Cada día se oyen más noticias de inteligencias artificiales (IAs) capaces de realizar tareas asombrosas. De hecho en algunos casos son capaces de mejorar el desempeño de humanos expertos en esa misma tarea. IAs que ganan a ajedrez o go, IAs que encuentran en radiografías patrones ocultos que permiten diagnosticar dolencias que a los radiólogos se les habían escapado, IAs que con la mediocre foto que hemos sacado con nuestro móvil generan una obra de arte, IAs que son capaces de llamar a un restaurante y reservar una mesa sin que el maitre se de cuenta de que no habla con un humano, ... En fin, IAs hasta en la sopa.
Lo que no tiene tanta repercusión mediática es lo que esas IAs aún no saben hacer.

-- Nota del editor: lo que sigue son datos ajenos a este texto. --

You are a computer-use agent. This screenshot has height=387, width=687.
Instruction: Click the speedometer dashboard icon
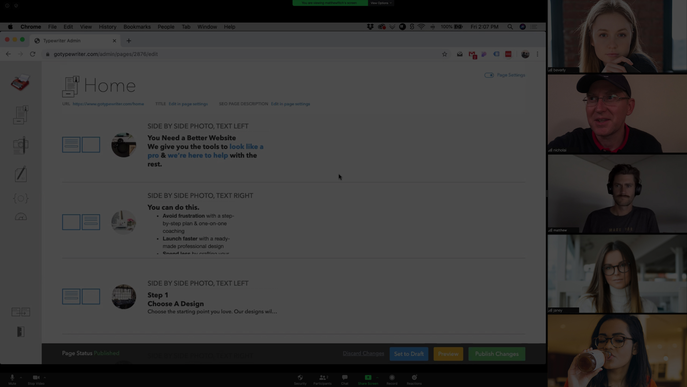pyautogui.click(x=21, y=217)
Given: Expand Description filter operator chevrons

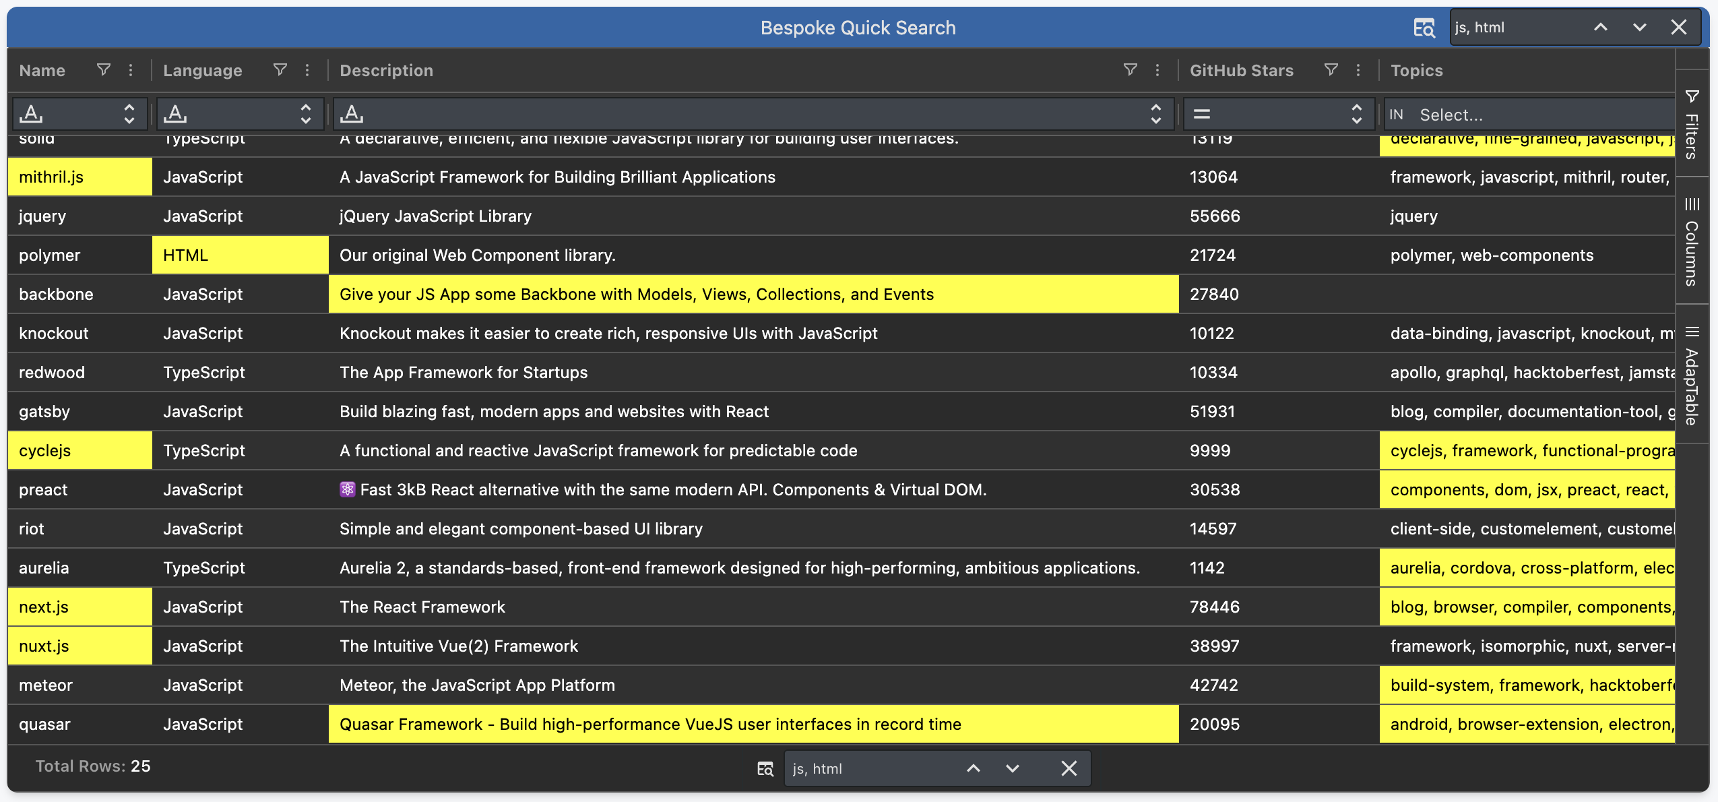Looking at the screenshot, I should (1156, 114).
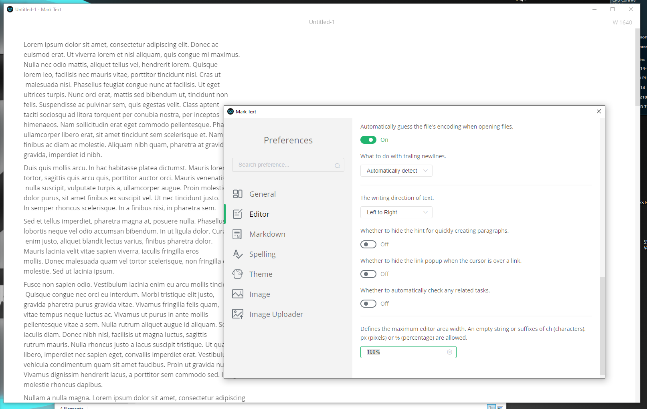Open the Image Uploader section icon
The image size is (647, 409).
click(237, 314)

Por ejemplo la que juega al ajedrez no sabe hablar, no digamos reservar una mesa en un restaurante, o la que analiza radiografias podría encontrar un tumor en un dibujo garabateado de un bebé pensando que es una radiografía. La inteligencia humana, entendida como la capacidad de relacionar conceptos abstractos dispersos no ha llegado aún a la tecnología, son algoritmos que pueden comparar muy rápido cada situación con muuuuchos datos precargados que están relacionados con el problema que tienen que resolver. Puede parecer inteligencia, pero aún debe haber un humano decidiendo qué datos están relacionados para enseñar con ellos a la IA. Nuestro cerebro es capaz de comprender el contexto de las situaciones y modificar sus razonamientos en consecuencia, y esto es algo que las IAs todavía no han logrado.
¿Cuánto durará esta limitación de la inteligencia de las IAs? Aún está por ver. Los algoritmos se van mejorando poco a poco, y el hardware también, pero quizá hasta que no se produzca el salto cualtitativo que supondrá la computación cuántica nuestro cerebro estará seguro como rey de los procesadores del planeta.